◆ GOAL OF THE EXERCISE ◆
Substitute "image" for "screenshot" in the rows from the line containing "This screenshot has height=500, width=750." through the end of the rows, inclusive, and reproduce those lines with everything else unchanged. Leave the pictures out of your answer.

◆ LISTED ENTRIES ◆
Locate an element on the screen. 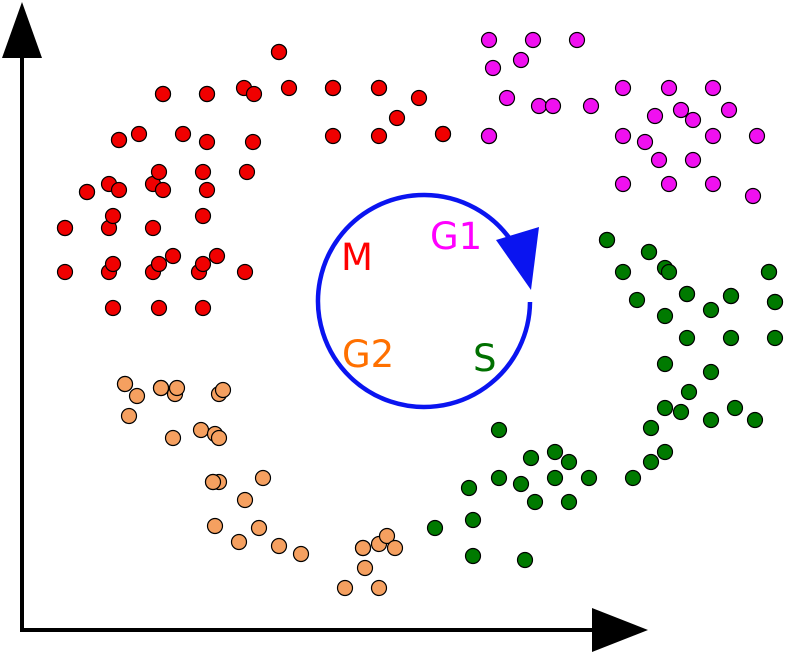  x-axis-arrowhead is located at coordinates (620, 630).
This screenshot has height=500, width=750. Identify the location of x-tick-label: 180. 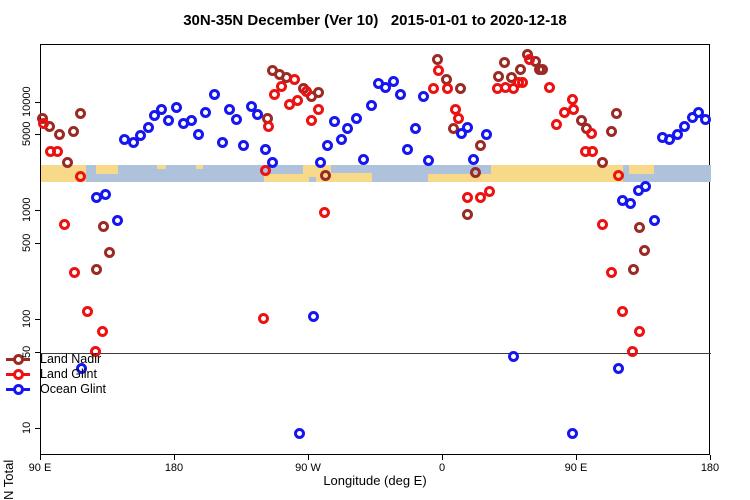
(710, 468).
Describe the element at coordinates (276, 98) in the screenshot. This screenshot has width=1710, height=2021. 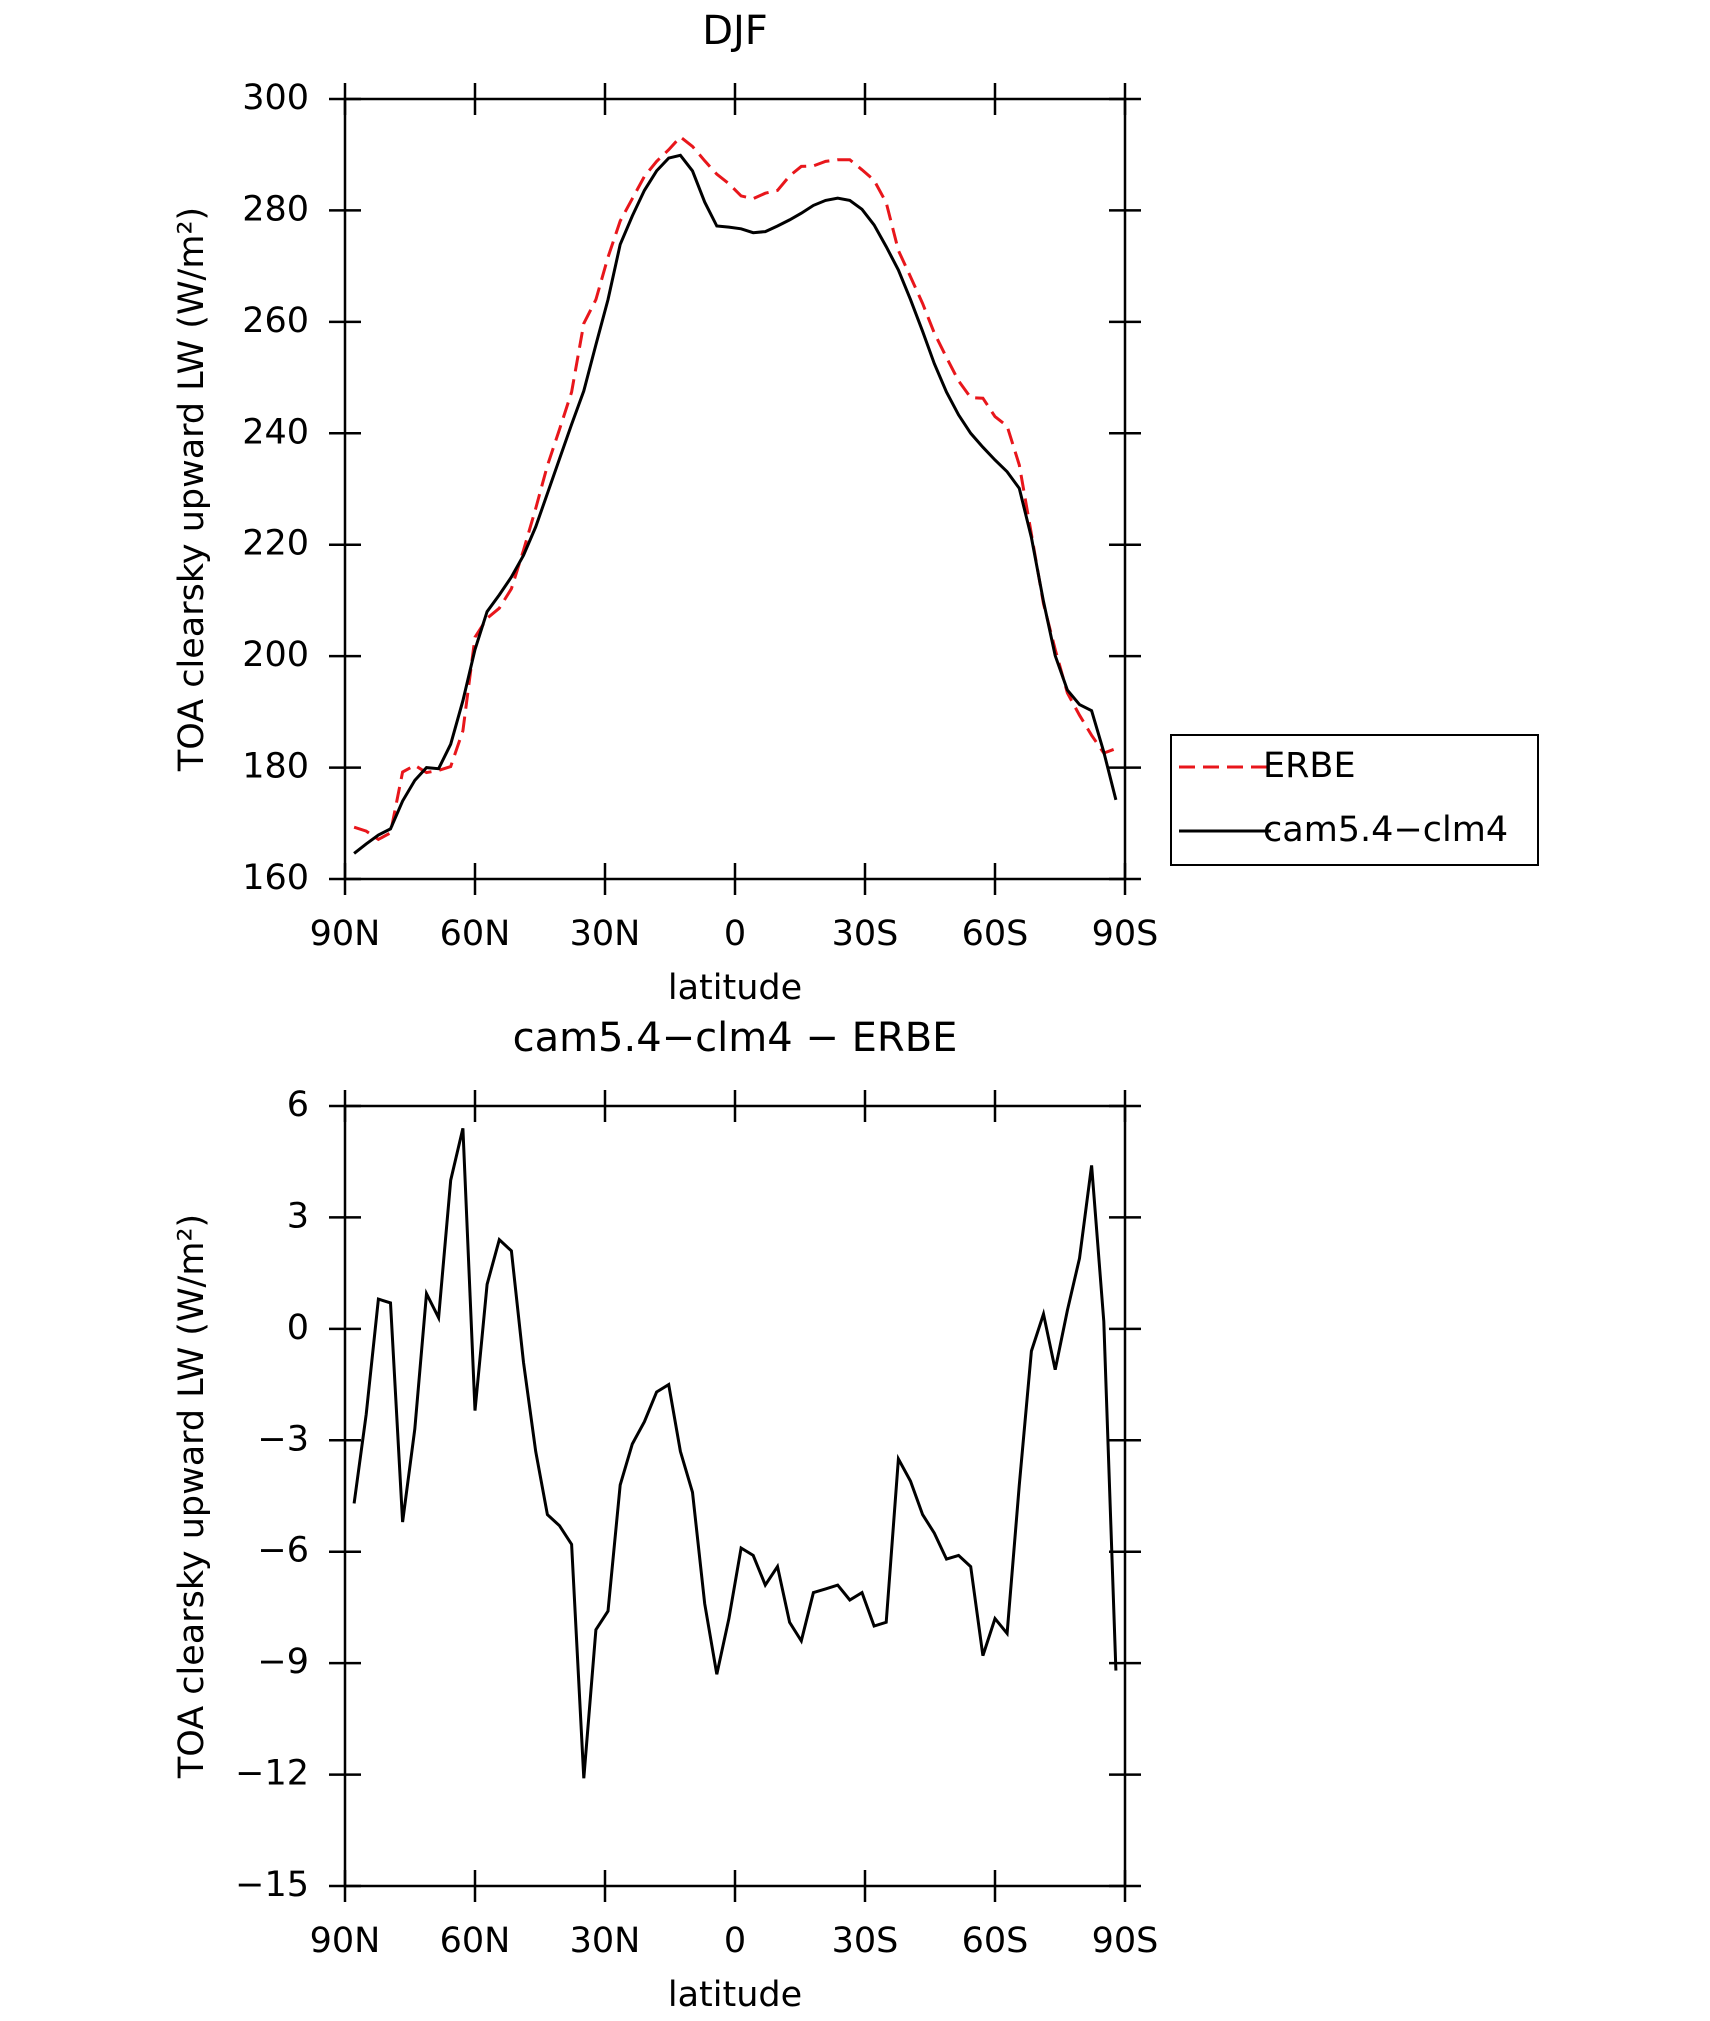
I see `y-tick-label: 300` at that location.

◆ SOLUTION TO THIS EXERCISE ◆
This image has height=500, width=750. Identify the location of x-tick-label: 180. 
(710, 468).
Describe the element at coordinates (276, 98) in the image. This image has width=1710, height=2021. 
I see `y-tick-label: 300` at that location.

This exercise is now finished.